WHAT NEEDS TO BE DONE:
Pictures must not appear in the copy. Reproduce exactly, and only, the lines from the one with "Screen dimensions: 1456x819" through the end of the data below.

=== Begin Enclosure ===

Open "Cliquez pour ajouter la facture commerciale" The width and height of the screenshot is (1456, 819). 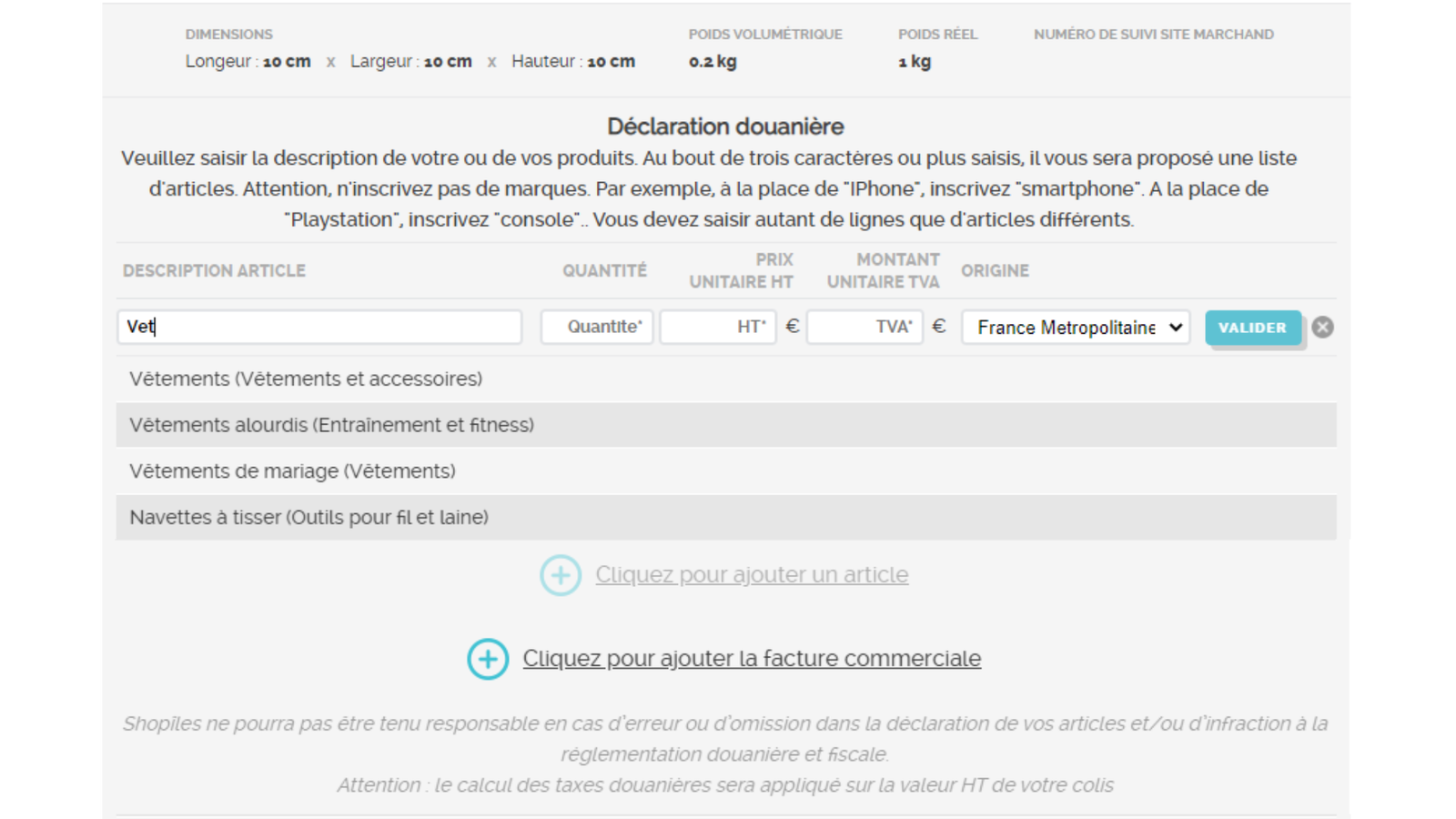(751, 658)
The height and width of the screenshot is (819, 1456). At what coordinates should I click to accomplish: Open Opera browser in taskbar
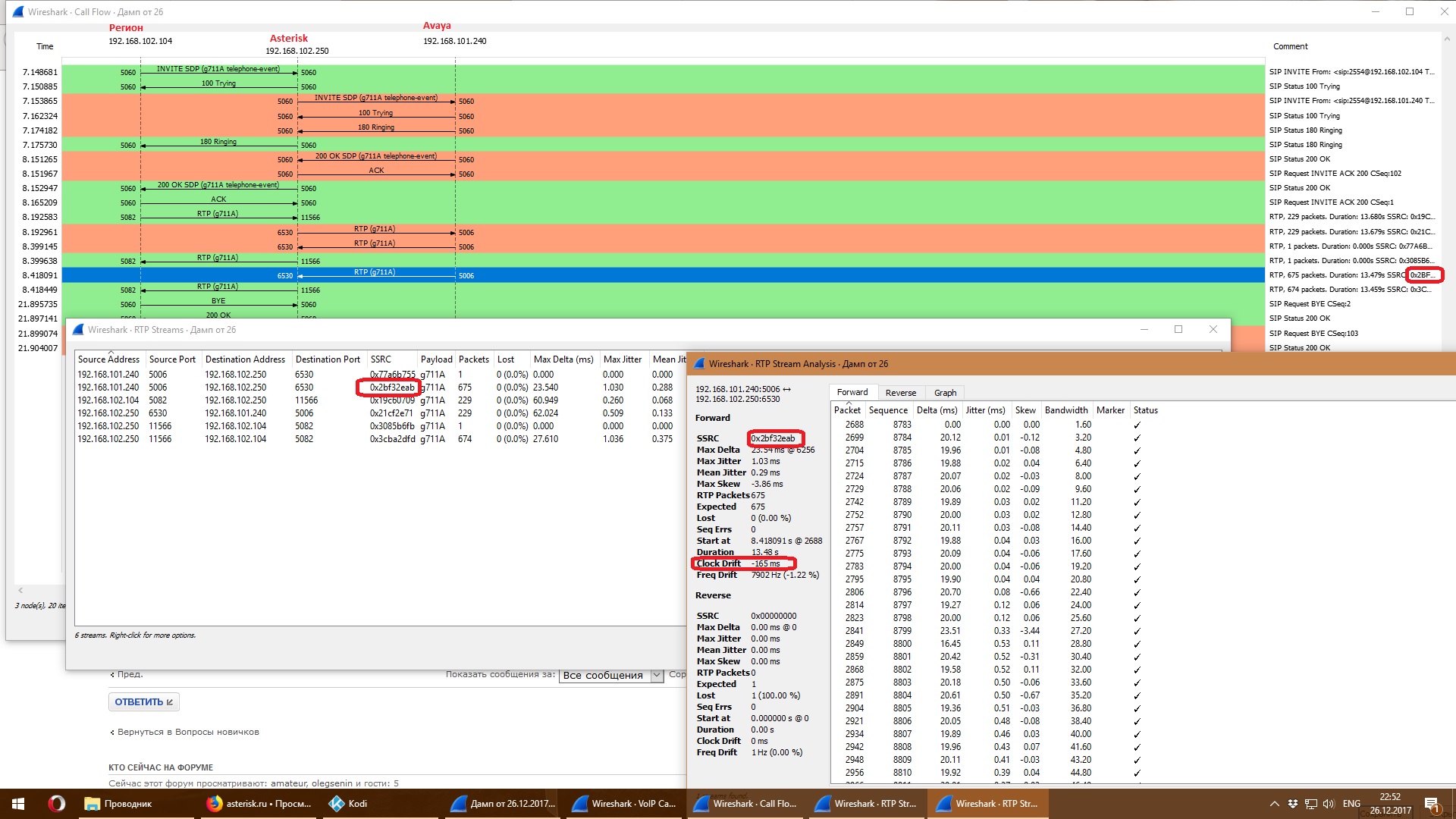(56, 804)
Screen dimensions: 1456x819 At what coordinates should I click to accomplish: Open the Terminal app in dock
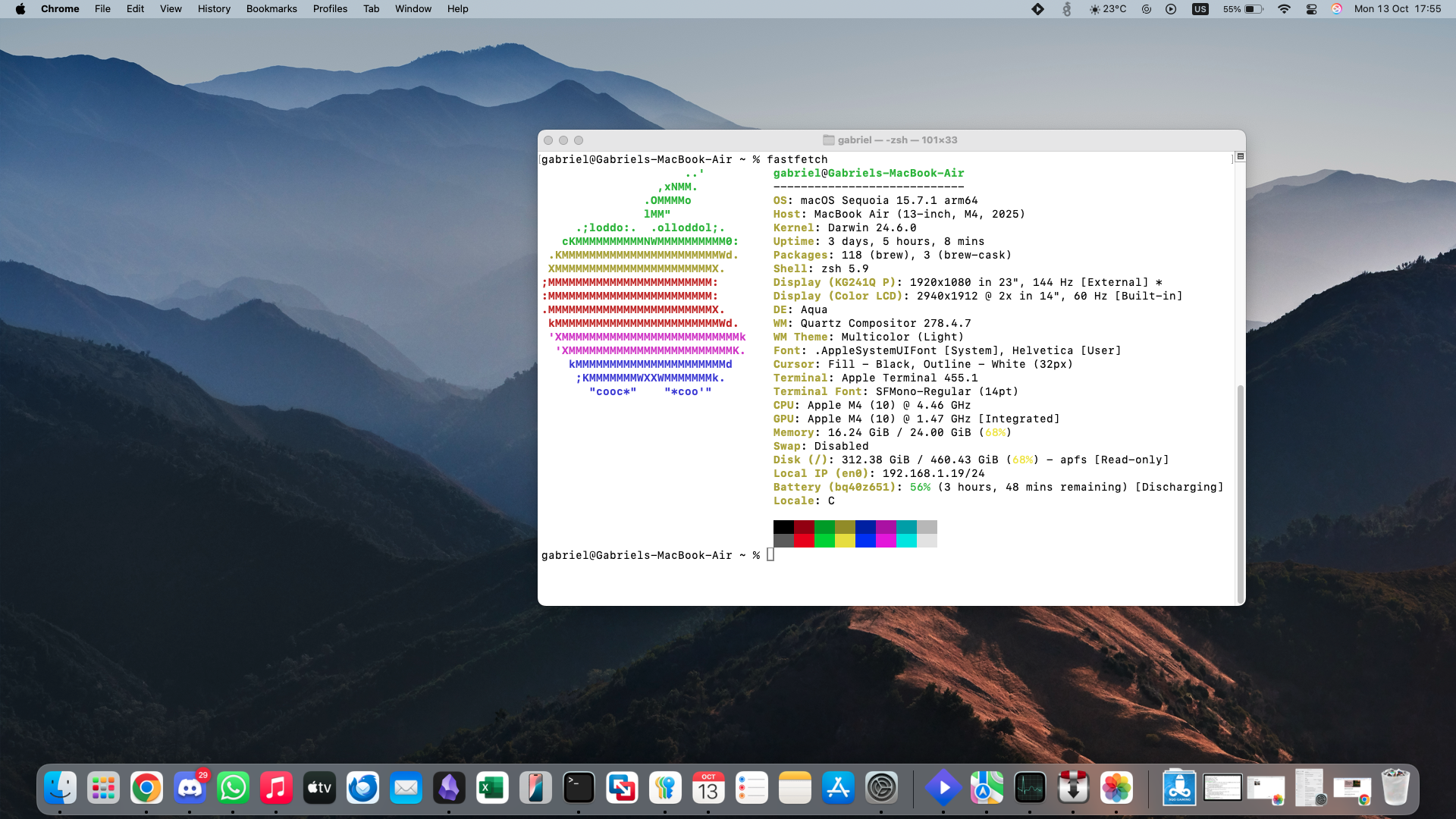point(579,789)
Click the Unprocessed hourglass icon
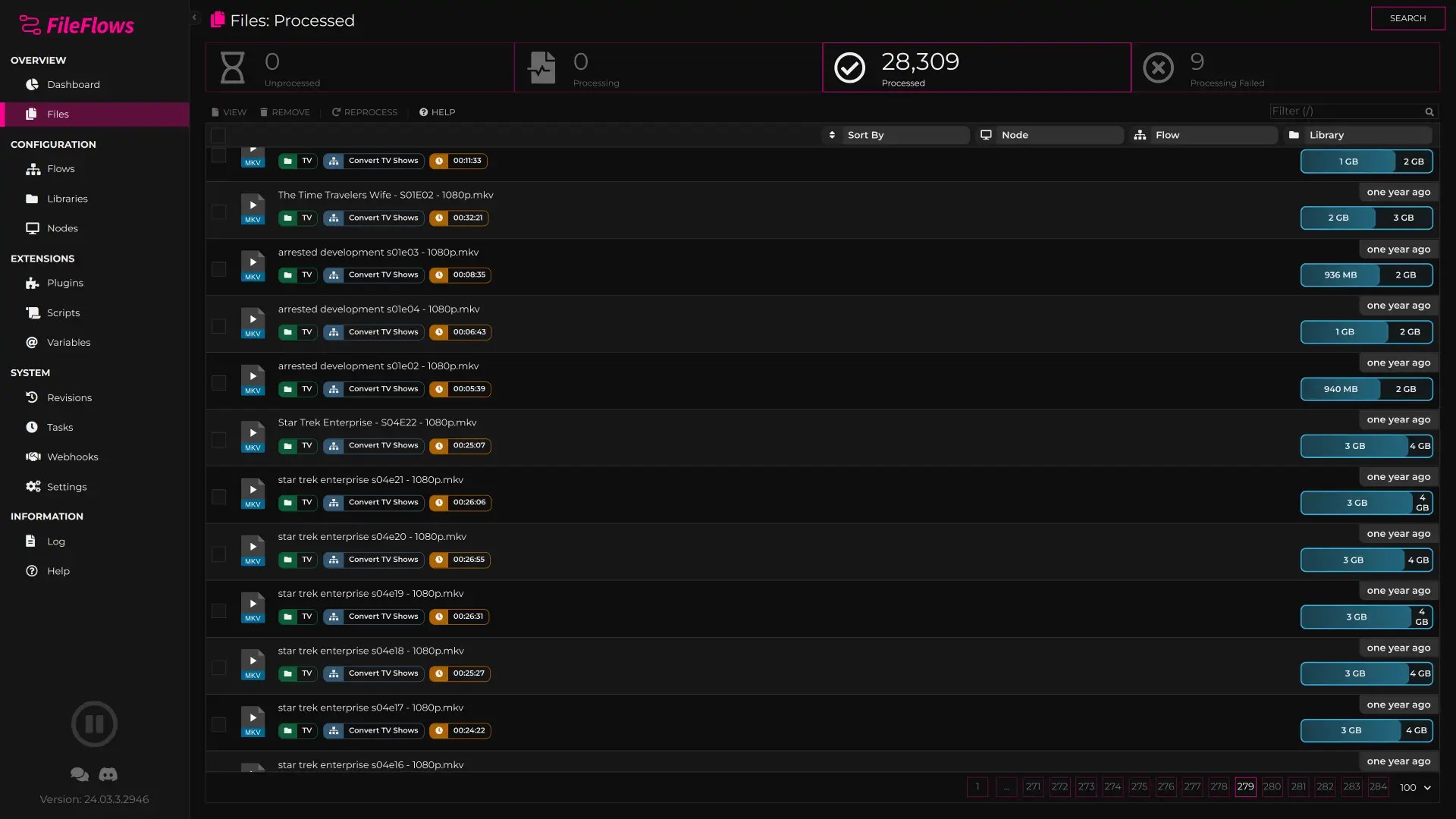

=== End Enclosure ===

SOLUTION FOR THIS TASK:
Screen dimensions: 1456x819 At what coordinates should I click to accomplish: Open the Terminal app in dock
point(579,789)
Click the Unprocessed hourglass icon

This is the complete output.